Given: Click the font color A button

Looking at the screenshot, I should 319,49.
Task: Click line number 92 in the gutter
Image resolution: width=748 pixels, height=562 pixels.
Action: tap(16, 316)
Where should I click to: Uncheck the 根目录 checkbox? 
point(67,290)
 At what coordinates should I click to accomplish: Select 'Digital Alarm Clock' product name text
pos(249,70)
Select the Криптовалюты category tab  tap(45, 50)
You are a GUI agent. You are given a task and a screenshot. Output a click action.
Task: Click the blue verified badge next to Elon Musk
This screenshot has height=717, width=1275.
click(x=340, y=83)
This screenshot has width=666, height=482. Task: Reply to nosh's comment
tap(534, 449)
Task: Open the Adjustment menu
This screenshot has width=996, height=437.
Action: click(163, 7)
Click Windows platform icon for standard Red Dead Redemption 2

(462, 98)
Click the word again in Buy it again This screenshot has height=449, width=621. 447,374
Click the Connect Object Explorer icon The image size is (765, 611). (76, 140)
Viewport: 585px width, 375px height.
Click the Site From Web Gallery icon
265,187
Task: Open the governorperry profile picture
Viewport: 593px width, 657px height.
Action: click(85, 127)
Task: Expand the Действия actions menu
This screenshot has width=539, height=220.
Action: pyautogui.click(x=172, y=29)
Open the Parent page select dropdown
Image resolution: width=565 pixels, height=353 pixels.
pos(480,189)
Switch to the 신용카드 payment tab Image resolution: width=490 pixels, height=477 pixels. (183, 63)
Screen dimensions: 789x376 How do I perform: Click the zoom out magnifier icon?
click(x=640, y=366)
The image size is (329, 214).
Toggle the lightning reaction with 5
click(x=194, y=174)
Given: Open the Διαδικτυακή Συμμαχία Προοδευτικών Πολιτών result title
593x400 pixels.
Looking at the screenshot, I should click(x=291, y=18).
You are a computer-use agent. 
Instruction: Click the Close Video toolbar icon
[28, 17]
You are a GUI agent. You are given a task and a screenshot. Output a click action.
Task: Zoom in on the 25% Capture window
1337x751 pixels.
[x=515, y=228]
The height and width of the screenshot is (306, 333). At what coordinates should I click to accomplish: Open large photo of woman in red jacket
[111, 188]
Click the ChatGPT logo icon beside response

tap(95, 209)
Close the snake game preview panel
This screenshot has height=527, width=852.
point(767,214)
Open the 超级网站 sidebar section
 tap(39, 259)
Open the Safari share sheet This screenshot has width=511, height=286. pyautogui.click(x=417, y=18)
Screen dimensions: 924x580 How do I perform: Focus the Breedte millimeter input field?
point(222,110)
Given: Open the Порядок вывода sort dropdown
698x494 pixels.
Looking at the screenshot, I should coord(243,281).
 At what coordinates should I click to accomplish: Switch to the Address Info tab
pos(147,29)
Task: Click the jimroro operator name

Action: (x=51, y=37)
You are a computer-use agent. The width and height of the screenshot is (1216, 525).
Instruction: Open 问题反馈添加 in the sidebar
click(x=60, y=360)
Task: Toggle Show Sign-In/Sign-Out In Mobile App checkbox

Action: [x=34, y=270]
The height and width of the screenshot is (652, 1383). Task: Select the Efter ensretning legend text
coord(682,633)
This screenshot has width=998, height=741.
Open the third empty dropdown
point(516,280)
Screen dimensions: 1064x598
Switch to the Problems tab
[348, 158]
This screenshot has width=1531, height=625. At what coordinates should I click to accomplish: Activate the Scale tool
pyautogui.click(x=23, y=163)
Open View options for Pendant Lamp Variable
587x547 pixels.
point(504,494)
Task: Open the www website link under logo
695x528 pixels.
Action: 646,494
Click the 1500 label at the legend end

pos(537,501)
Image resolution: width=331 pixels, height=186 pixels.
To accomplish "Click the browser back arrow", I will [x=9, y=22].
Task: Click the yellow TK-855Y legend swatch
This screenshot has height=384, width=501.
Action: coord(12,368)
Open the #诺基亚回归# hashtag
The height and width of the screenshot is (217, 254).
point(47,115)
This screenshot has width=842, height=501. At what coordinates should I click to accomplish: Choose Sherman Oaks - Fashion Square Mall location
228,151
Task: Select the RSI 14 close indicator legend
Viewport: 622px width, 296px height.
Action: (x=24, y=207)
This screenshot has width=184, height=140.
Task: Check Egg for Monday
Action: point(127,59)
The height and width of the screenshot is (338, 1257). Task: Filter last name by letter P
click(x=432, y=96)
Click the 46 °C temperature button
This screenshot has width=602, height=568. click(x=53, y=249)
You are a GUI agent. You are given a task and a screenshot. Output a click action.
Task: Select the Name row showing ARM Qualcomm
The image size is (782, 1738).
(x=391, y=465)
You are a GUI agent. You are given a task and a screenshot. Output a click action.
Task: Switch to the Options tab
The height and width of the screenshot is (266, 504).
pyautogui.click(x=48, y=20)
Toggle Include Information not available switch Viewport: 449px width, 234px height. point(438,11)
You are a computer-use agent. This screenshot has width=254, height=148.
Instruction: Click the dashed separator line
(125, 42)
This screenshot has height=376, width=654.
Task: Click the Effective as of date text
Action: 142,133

━━━━━━━━━━

* TASK BRIEF:
Where the word "computer" shows up in a line of the listing, return that line.

* TASK RESPONSE:
You are a computer-use agent. 
You are a computer-use agent. The width and height of the screenshot is (1216, 525).
You are a computer-use agent. This screenshot has width=254, height=148.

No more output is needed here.